Temporal linkage essentially means that we want to extend our offerings in time.
So, we take an existing product and its life cycle and we seek
to find if there are breaks or gaps in the product's life cycle.
So, we want to look at the complete chain of activities around a discreet customer set or
a product life cycle and we want to identify breaks or
gaps in this activity chain to highlight areas for potential expansion.
So, consider again an example or like a car.
The car's life cycle starts with
the purchase process and extends through the entire consumption life cycle.
We want to look at this interim life cycle and find if there are gaps.
For example, in the purchase process, there may be gaps.
A customer may go to a dealer to buy a car,
and in the purchase process there may be some hassles that the customer is experiencing.
How do we buy insurance?
How do we buy new services such as
traffic navigation services that are starting to crop up?

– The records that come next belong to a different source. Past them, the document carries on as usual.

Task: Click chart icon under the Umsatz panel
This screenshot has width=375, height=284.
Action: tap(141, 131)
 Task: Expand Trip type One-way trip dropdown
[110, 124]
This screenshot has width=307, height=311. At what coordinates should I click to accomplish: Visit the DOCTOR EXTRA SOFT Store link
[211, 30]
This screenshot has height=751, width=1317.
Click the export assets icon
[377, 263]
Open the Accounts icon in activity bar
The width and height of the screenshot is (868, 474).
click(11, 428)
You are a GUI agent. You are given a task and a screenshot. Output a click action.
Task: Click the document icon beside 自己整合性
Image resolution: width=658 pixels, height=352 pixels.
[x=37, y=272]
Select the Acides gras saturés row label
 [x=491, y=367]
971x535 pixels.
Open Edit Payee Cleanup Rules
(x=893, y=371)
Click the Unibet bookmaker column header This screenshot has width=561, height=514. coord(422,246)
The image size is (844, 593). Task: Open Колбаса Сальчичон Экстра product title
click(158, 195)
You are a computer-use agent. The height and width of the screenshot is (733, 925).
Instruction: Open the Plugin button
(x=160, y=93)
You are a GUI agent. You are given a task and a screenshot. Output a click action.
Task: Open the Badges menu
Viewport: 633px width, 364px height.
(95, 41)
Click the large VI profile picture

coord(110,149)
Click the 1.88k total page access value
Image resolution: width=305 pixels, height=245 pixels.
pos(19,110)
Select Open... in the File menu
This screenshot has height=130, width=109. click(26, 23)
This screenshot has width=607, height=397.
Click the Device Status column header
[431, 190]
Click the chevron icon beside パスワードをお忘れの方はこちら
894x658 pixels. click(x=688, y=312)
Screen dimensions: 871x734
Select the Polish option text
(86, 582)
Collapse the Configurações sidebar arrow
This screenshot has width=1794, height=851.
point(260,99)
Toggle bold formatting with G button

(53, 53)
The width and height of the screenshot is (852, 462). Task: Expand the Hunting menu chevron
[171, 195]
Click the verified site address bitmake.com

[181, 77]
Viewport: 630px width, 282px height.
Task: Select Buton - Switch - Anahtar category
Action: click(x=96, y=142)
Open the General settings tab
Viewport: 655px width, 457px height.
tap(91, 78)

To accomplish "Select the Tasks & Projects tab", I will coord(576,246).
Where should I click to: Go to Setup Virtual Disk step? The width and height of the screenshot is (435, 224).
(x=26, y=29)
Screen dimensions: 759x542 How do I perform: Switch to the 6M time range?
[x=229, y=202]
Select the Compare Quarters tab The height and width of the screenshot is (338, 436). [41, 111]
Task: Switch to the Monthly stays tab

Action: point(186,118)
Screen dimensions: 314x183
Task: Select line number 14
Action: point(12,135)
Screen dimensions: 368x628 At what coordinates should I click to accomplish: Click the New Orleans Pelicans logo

The current product business model may not be delivering it.
So, temporal linkage is about finding these gaps or
breaks in the activity chain and filling them with new innovative ideas.
A good example of this type of
temporal linkage comes from the American company Boeing, the aerospace company.
We all know Boeing as a company that sells
big passenger planes like the Boeing 747 and the 767 and so on.
But did you know that Boeing gets a bulk of its revenues
from developing and launching temporarily linked products and services?
For example, Boeing not only designs and manufactures planes,
it also finances the sale of planes and in some cases even operates the planes,
repairs them for its customers,
maintains them, upgrades them and resells them,
and modifies the plane,
buys some of the planes back.
So, there is a whole set of activities that Boeing engages in which
may be invisible to the popular press in the marketplace.
This is very Illustrative because in the last few years a big portion of
Boeing's revenues have come from these temporally linked services.
There are many other examples of companies doing
such temporally linked new product and service innovation,
which has given them significant growth in revenues and market share expansion over time.